# WORK REQUEST
Translate this sentence from the passage on partner-linked impotence into Spanish: "For almost three decades Bernhard Premsela (1890-1944) worked as a gp in Amsterdam."

# STUDY TEXT
== Segment start ==

Some men are unable to find real satisfaction with their own wives, though they have no problem at all with other women. The problem is partner-linked, and there is a host of possible reasons. For almost three decades Bernhard Premsela (1890-1944) worked as a gp in Amsterdam. In addition he was medical director of the Aletta Jacobs Family Planning Institute. Over the years he had heard every possible question about sexual matters and learned how to answer them — including questions about partner-linked impotence. He did many people a service by recording his experiences in Sexology in Practice (1940). However, in the chapter describing the psychological causes of ‘relative impotence’ in men, it is women who come in for severe criticism:
A slovenly appearance is often responsible. Some women believe that once they are married there is no further need to take care about clothes or toilet. They look sloppy; a neglected face and hands complete the picture. Don’t misunderstand me:
I’m not arguing for rouge, lipstick and plucked eyebrows. I deplore this kind of make-up, which turns the average woman into a herd animal and robs her face of all personal cachet — which is precisely what gives it its charm. I mean only that pleasant grooming, which keeps the women and marital relations fresh and fascinating. Any woman who neglects such things, may pay dearly for this failure, with her husband’s relative impotence.

== Segment end ==

# DATA PROVIDED
== Segment start ==

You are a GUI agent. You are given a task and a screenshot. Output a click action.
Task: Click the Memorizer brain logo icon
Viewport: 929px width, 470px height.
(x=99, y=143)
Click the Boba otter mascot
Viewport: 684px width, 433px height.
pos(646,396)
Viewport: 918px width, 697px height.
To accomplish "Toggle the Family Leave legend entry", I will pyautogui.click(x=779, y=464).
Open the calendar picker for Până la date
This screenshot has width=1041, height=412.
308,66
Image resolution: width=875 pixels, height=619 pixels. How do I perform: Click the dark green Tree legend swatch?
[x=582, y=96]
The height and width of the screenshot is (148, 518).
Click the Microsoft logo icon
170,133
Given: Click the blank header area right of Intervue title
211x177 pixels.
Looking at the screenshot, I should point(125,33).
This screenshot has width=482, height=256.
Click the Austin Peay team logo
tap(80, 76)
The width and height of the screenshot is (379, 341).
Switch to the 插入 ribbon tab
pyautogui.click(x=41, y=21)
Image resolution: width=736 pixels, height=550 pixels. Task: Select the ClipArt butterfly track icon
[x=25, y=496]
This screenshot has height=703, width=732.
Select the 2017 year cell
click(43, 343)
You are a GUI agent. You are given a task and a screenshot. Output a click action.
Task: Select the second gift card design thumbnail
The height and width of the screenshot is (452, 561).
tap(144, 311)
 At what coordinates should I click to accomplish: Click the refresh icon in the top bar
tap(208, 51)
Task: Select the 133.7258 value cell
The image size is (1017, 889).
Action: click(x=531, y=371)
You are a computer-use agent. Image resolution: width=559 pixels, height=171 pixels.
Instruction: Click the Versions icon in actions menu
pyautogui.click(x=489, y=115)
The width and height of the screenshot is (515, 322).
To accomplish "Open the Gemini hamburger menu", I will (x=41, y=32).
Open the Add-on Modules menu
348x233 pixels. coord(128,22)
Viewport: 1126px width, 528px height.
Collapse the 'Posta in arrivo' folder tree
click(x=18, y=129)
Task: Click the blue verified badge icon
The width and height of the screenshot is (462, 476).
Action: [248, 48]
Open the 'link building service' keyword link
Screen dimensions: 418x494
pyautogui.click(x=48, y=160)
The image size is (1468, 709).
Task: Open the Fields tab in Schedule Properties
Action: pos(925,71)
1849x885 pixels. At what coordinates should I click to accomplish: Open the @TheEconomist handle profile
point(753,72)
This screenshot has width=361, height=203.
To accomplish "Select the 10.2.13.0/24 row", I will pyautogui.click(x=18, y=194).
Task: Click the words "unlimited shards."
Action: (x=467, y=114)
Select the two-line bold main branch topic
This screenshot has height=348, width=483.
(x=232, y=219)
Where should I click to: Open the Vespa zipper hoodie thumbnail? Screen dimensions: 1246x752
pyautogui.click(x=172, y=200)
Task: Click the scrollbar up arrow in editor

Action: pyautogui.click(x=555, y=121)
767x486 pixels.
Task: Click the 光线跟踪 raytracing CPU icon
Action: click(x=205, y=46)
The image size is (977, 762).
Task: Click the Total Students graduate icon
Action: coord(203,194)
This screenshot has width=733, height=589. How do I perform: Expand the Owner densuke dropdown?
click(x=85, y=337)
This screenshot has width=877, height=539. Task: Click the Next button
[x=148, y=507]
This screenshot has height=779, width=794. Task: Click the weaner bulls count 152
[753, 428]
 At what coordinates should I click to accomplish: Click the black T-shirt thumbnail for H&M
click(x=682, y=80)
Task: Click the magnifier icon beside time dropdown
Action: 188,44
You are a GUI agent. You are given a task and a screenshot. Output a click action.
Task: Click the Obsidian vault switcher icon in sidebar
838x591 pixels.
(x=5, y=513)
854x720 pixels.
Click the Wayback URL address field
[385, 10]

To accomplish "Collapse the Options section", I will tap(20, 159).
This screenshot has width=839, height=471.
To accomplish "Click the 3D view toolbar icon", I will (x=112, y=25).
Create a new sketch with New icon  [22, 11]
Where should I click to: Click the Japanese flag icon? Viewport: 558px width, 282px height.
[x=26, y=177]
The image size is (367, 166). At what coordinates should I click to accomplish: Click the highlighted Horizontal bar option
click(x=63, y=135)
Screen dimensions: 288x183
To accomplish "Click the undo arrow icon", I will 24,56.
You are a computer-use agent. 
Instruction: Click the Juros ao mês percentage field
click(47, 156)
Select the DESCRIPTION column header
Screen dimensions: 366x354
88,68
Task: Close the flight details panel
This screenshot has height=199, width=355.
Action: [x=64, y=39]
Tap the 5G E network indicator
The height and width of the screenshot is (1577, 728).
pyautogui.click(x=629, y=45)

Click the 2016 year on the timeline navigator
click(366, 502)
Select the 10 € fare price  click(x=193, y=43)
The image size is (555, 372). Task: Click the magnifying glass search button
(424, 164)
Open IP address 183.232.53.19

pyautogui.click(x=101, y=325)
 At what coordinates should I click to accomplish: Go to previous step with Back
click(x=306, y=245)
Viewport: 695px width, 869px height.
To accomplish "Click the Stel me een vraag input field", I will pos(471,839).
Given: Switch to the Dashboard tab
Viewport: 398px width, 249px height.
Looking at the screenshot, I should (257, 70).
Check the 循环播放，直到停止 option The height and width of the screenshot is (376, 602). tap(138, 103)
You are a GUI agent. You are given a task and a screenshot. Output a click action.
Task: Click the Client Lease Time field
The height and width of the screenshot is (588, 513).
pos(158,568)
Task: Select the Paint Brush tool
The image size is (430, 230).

== Segment end ==

# YOUR RESPONSE
Durante casi tres décadas, Bernhard Premsela (1890-1944) trabajó como médico de cabecera en Ámsterdam.